(Part of a data file)
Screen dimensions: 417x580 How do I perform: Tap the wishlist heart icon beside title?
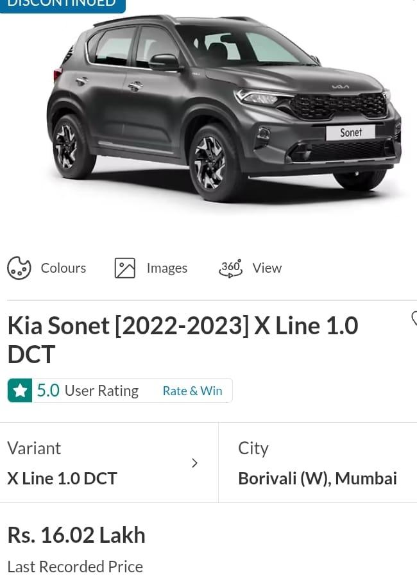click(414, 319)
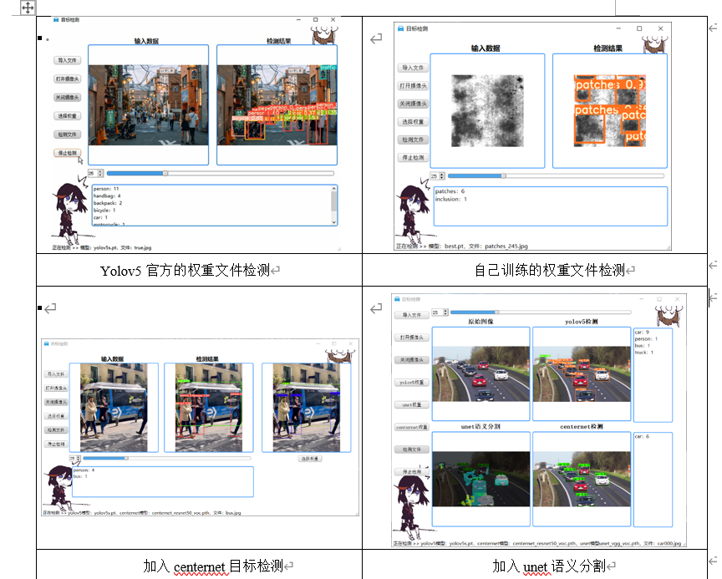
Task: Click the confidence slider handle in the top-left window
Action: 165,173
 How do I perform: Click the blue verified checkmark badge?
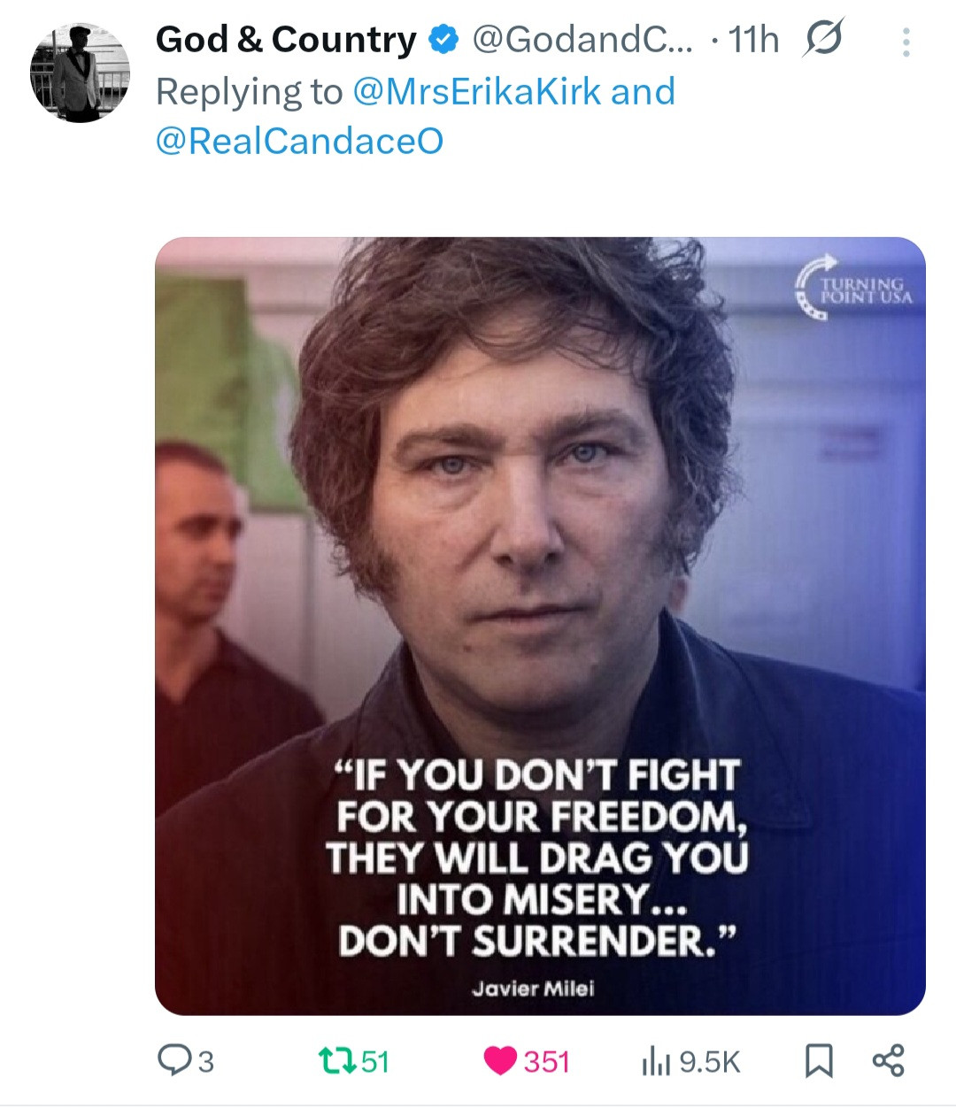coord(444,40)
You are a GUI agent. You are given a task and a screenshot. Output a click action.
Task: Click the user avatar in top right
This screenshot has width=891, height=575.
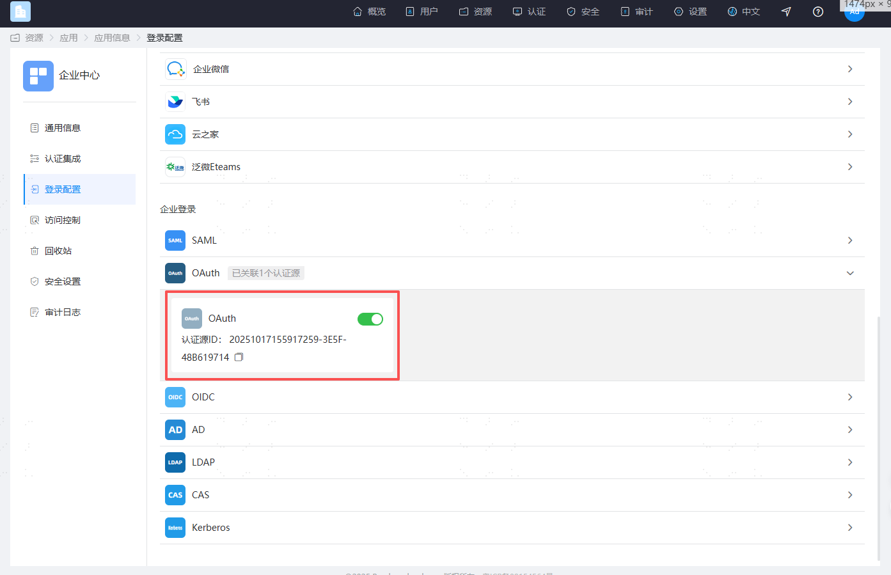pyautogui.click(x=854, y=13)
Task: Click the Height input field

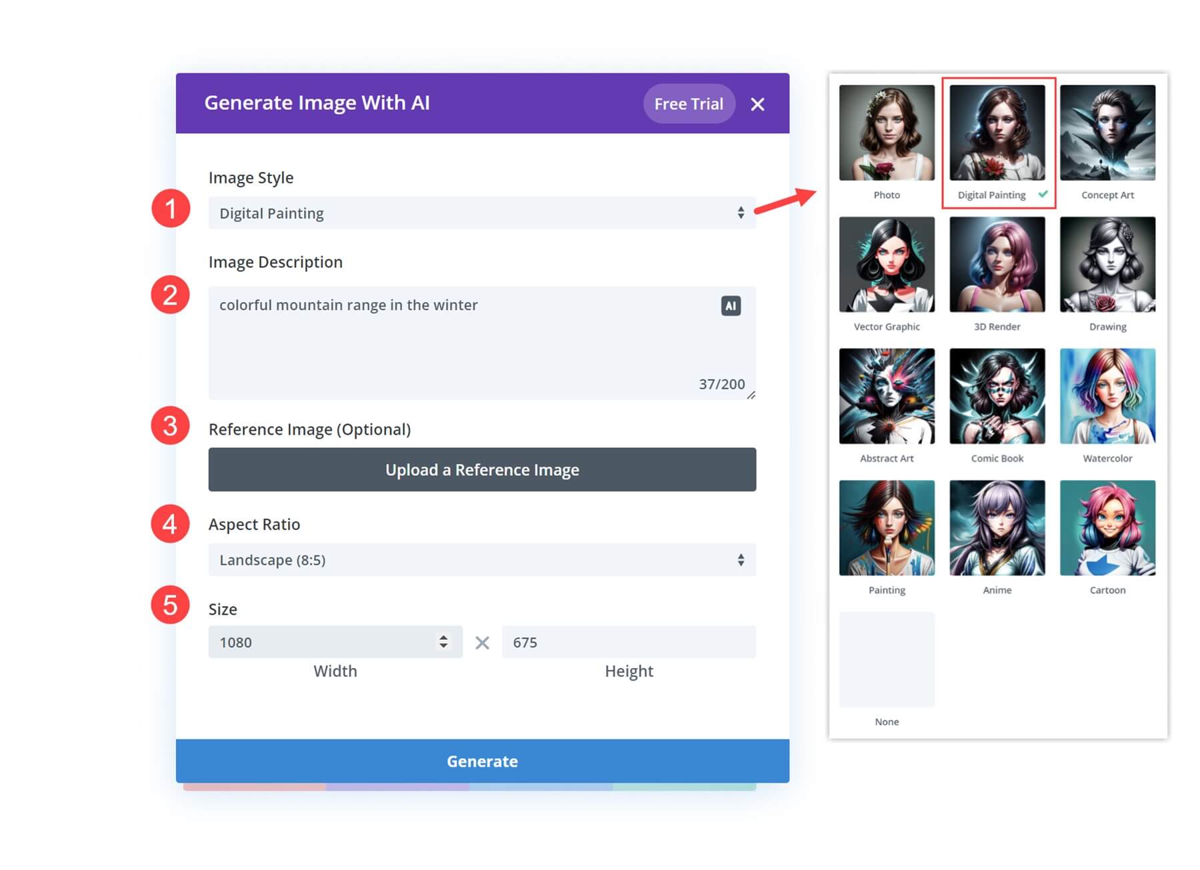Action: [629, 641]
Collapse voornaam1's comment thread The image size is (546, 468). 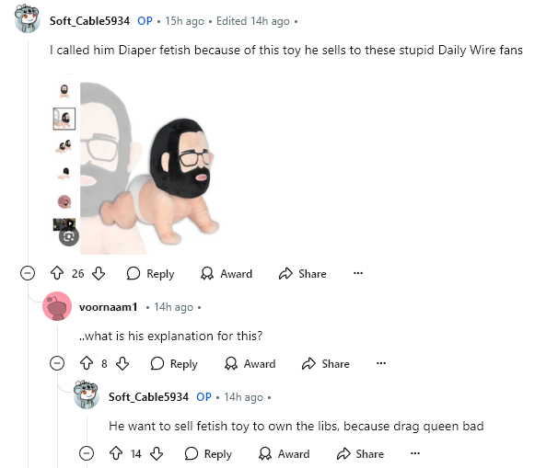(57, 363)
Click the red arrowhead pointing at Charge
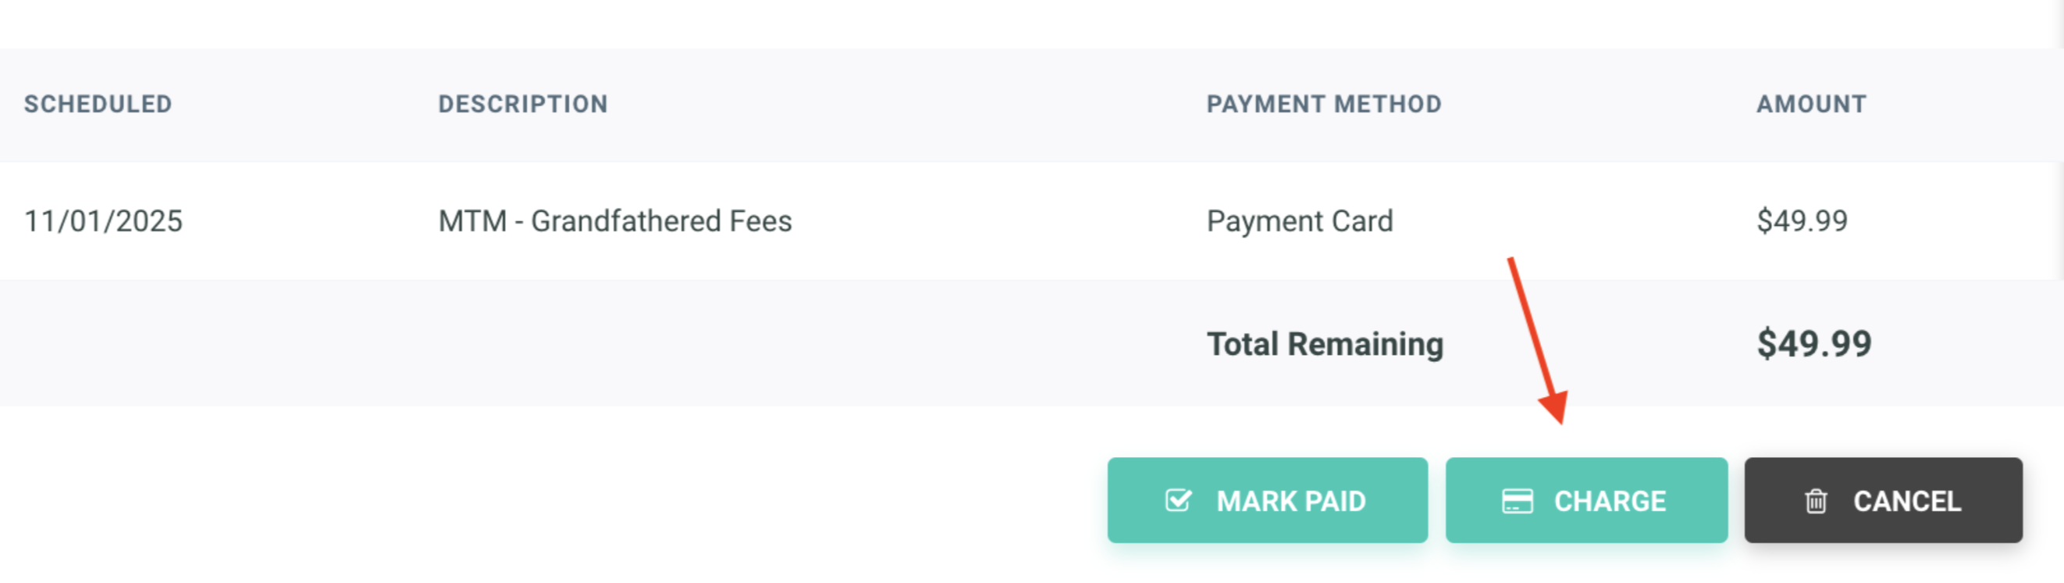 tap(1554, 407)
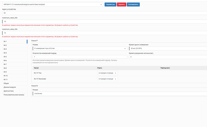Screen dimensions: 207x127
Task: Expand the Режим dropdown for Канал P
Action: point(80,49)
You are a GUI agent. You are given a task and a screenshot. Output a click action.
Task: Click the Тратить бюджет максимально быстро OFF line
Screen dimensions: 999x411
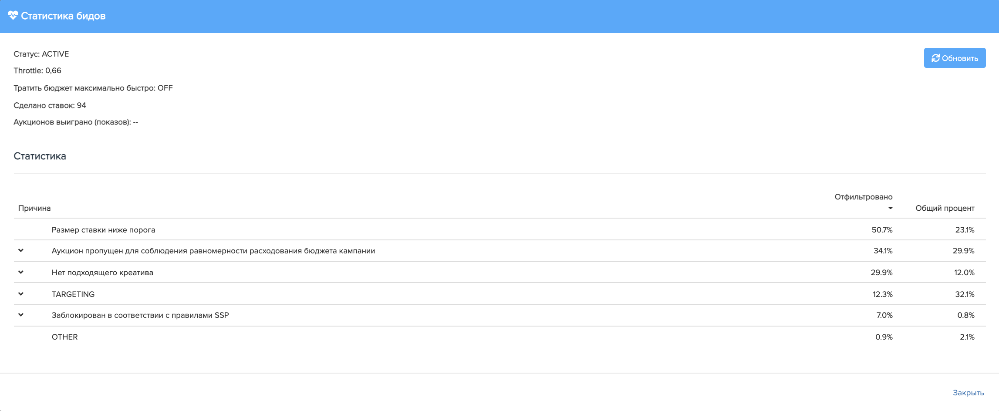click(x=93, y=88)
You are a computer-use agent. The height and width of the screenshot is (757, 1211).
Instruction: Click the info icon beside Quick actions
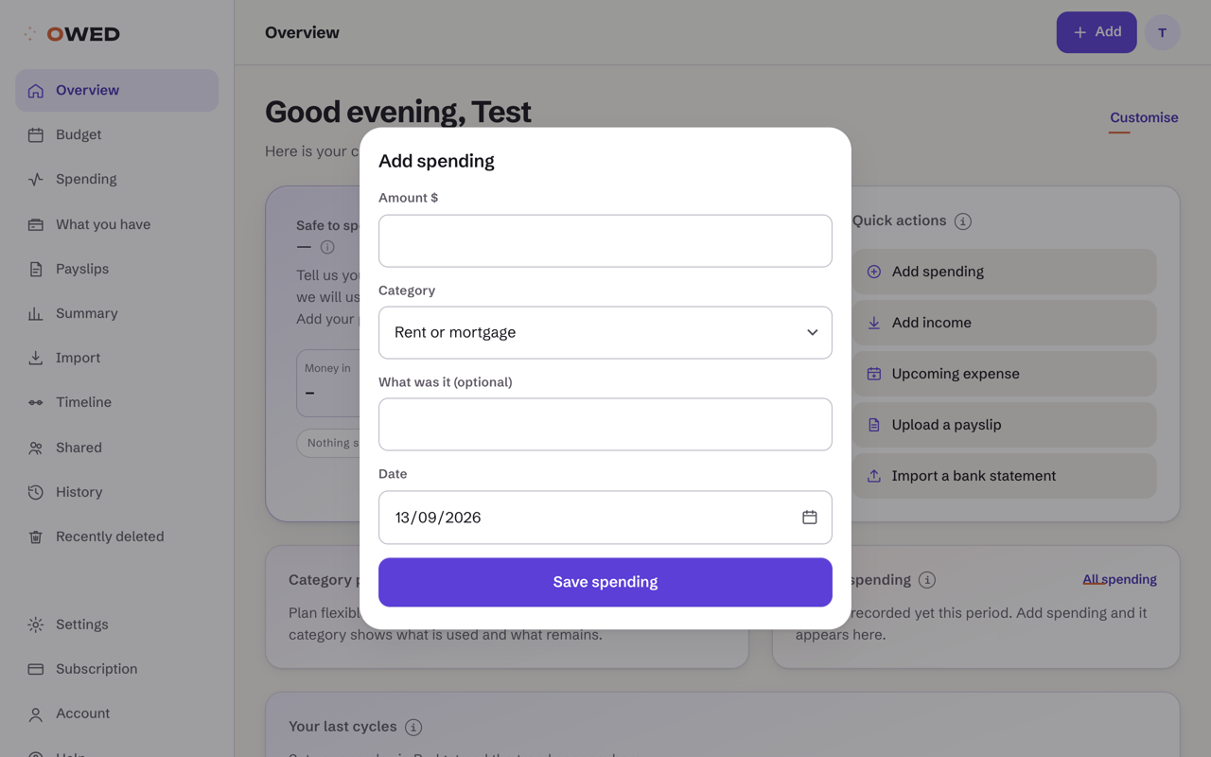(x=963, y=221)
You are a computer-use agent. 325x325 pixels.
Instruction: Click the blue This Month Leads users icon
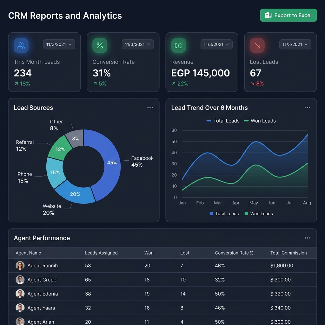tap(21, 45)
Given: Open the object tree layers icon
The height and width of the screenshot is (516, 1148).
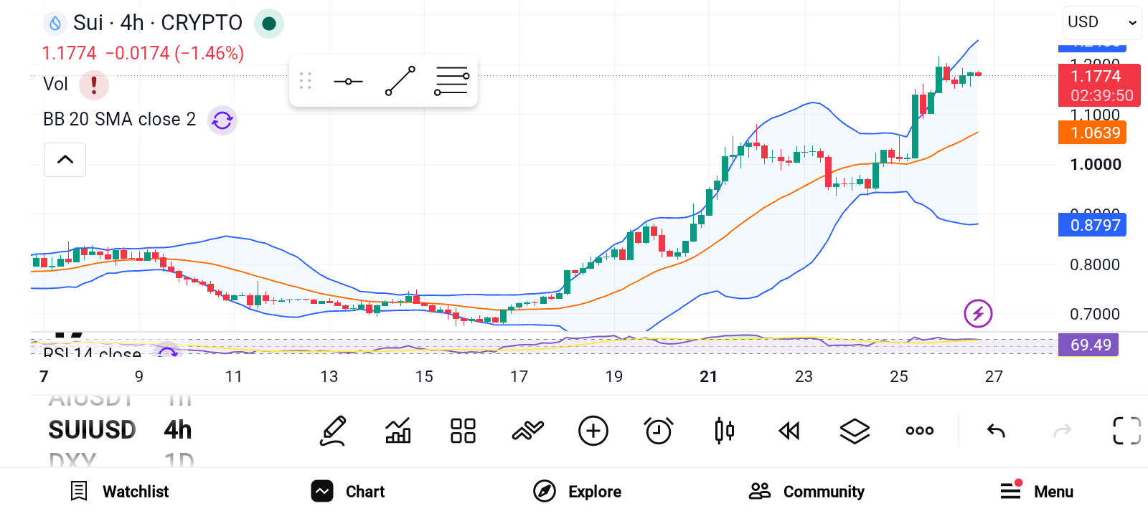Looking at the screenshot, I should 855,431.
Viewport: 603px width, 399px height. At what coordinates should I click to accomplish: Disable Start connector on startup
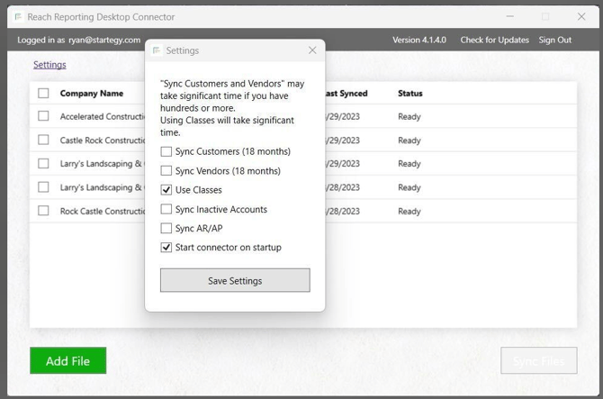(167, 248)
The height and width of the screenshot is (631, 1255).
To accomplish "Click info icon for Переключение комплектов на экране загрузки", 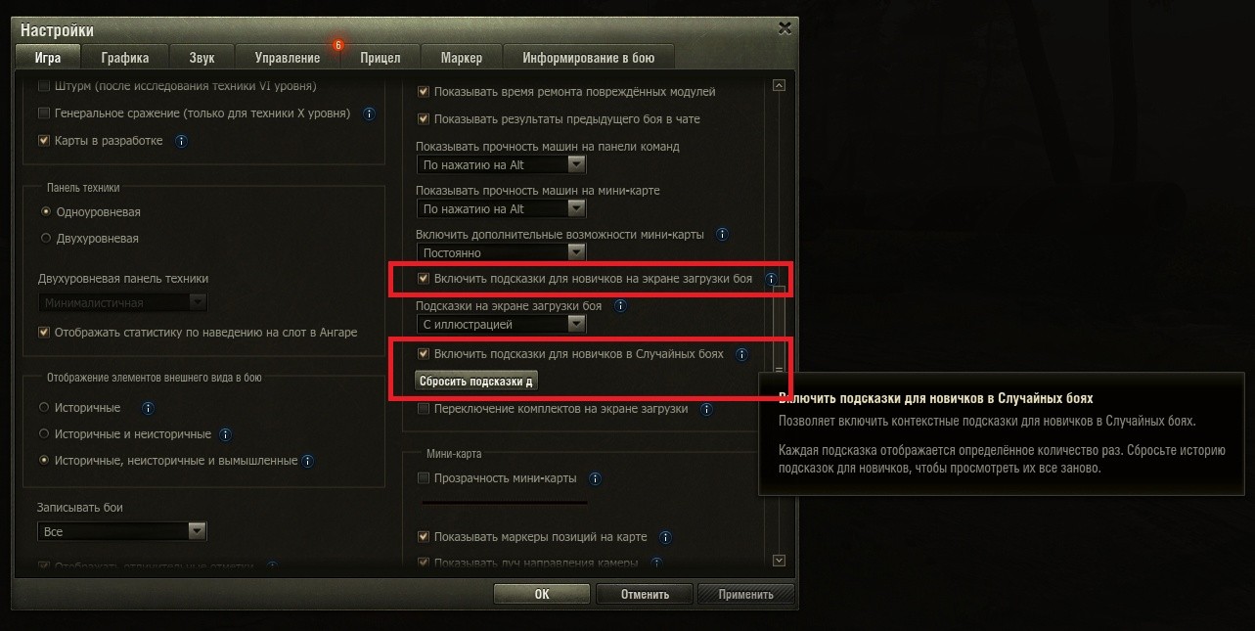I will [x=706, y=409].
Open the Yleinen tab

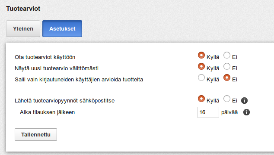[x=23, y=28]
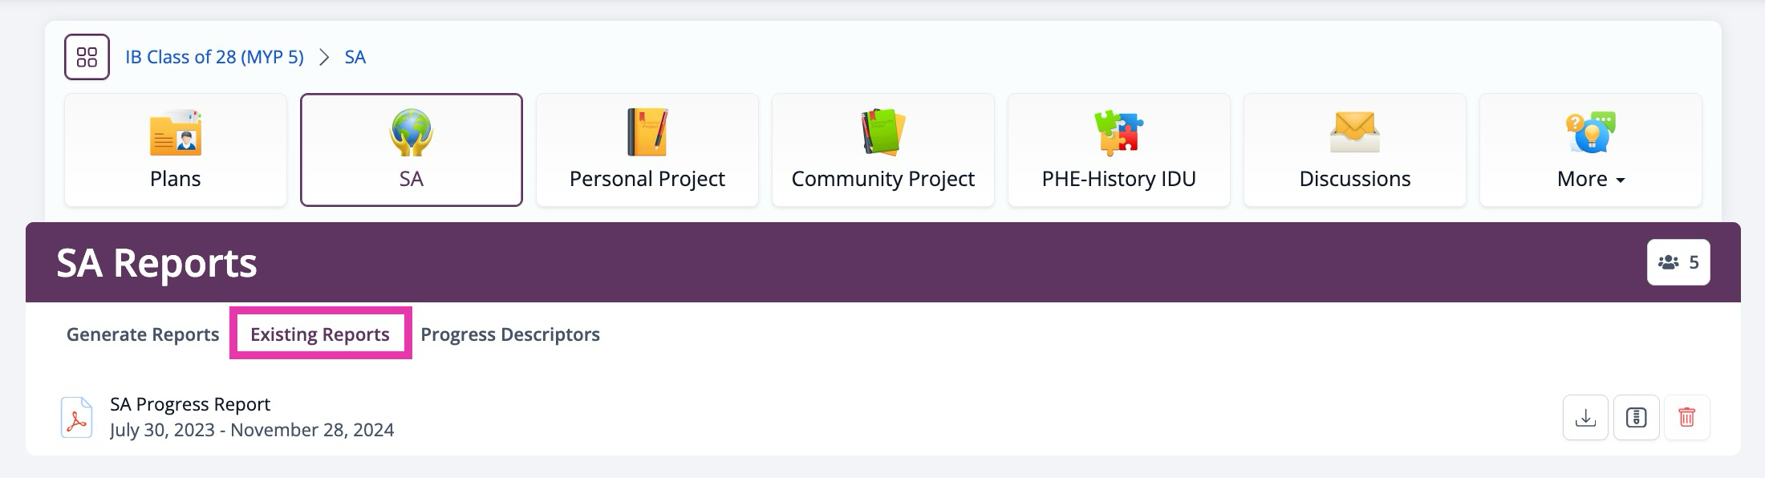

Aim of the exercise:
Write out the lines of the listing above word for word, starting with the line that contains "You are a computer-use agent. 325x325 pixels." and going on through the line that contains "Looking at the screenshot, I should 855,431.", both included. Leave the pictures out.

Result of this exercise:
You are a computer-use agent. 325x325 pixels.
Instruction: Click the blue This Month Leads users icon
tap(21, 45)
Given: Open the object tree layers icon
The height and width of the screenshot is (516, 1148).
Looking at the screenshot, I should 855,431.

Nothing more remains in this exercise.